◆ What you will do
Rewrite each line of the material below as a numbered list, leaving out any blank lines.

-- START OF Record extracts --

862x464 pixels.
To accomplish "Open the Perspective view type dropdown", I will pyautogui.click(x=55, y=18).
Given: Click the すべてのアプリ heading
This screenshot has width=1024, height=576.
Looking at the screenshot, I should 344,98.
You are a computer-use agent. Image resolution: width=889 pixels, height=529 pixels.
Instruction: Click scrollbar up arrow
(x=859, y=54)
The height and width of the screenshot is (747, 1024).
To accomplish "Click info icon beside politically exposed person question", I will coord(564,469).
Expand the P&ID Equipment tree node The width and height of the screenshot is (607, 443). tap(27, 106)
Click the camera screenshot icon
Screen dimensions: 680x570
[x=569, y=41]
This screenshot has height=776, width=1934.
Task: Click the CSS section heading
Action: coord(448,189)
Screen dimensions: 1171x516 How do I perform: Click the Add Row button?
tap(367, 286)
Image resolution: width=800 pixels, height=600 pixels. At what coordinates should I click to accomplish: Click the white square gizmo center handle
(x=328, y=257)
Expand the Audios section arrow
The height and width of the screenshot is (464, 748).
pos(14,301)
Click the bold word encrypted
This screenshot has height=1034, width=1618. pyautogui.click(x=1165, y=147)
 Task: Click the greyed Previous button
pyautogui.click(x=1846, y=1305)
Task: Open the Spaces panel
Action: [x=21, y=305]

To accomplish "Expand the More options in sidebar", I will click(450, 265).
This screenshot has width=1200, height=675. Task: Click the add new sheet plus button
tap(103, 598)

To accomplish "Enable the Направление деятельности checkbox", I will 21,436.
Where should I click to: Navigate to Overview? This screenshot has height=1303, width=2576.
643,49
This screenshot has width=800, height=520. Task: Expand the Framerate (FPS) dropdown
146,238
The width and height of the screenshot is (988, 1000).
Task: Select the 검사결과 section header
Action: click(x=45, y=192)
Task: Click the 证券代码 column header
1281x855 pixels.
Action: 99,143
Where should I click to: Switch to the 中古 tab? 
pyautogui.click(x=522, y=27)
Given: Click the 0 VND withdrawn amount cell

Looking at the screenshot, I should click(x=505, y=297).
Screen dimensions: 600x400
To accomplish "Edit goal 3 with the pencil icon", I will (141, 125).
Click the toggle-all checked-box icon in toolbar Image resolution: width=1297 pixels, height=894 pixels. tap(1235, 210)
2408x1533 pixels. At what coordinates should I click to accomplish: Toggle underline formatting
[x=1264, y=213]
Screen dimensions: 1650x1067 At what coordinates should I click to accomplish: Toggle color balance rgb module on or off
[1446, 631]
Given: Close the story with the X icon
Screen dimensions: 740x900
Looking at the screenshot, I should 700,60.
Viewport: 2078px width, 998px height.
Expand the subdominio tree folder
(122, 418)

-- END OF Record extracts --

◆ Exercise answer
1. 862x464 pixels.
2. To accomplish "Open the Perspective view type dropdown", I will pyautogui.click(x=55, y=18).
3. Given: Click the すべてのアプリ heading
4. This screenshot has width=1024, height=576.
5. Looking at the screenshot, I should 344,98.
6. You are a computer-use agent. Image resolution: width=889 pixels, height=529 pixels.
7. Instruction: Click scrollbar up arrow
8. (x=859, y=54)
9. The height and width of the screenshot is (747, 1024).
10. To accomplish "Click info icon beside politically exposed person question", I will coord(564,469).
11. Expand the P&ID Equipment tree node The width and height of the screenshot is (607, 443). tap(27, 106)
12. Click the camera screenshot icon
13. Screen dimensions: 680x570
14. [x=569, y=41]
15. This screenshot has height=776, width=1934.
16. Task: Click the CSS section heading
17. Action: coord(448,189)
18. Screen dimensions: 1171x516 How do I perform: Click the Add Row button?
19. tap(367, 286)
20. Image resolution: width=800 pixels, height=600 pixels. At what coordinates should I click to accomplish: Click the white square gizmo center handle
21. (x=328, y=257)
22. Expand the Audios section arrow
23. The height and width of the screenshot is (464, 748).
24. pos(14,301)
25. Click the bold word encrypted
26. This screenshot has height=1034, width=1618. pyautogui.click(x=1165, y=147)
27.  Task: Click the greyed Previous button
28. pyautogui.click(x=1846, y=1305)
29. Task: Open the Spaces panel
30. Action: [x=21, y=305]
31. To accomplish "Expand the More options in sidebar", I will click(450, 265).
32. This screenshot has width=1200, height=675. Task: Click the add new sheet plus button
33. tap(103, 598)
34. To accomplish "Enable the Направление деятельности checkbox", I will 21,436.
35. Where should I click to: Navigate to Overview? This screenshot has height=1303, width=2576.
36. 643,49
37. This screenshot has width=800, height=520. Task: Expand the Framerate (FPS) dropdown
38. 146,238
39. The width and height of the screenshot is (988, 1000).
40. Task: Select the 검사결과 section header
41. Action: click(x=45, y=192)
42. Task: Click the 证券代码 column header
43. 1281x855 pixels.
44. Action: 99,143
45. Where should I click to: Switch to the 中古 tab? 
46. pyautogui.click(x=522, y=27)
47. Given: Click the 0 VND withdrawn amount cell
48. Looking at the screenshot, I should click(x=505, y=297).
49. Screen dimensions: 600x400
50. To accomplish "Edit goal 3 with the pencil icon", I will (141, 125).
51. Click the toggle-all checked-box icon in toolbar Image resolution: width=1297 pixels, height=894 pixels. tap(1235, 210)
52. 2408x1533 pixels. At what coordinates should I click to accomplish: Toggle underline formatting
53. [x=1264, y=213]
54. Screen dimensions: 1650x1067 At what coordinates should I click to accomplish: Toggle color balance rgb module on or off
55. [1446, 631]
56. Given: Close the story with the X icon
57. Screen dimensions: 740x900
58. Looking at the screenshot, I should 700,60.
59. Viewport: 2078px width, 998px height.
60. Expand the subdominio tree folder
61. (122, 418)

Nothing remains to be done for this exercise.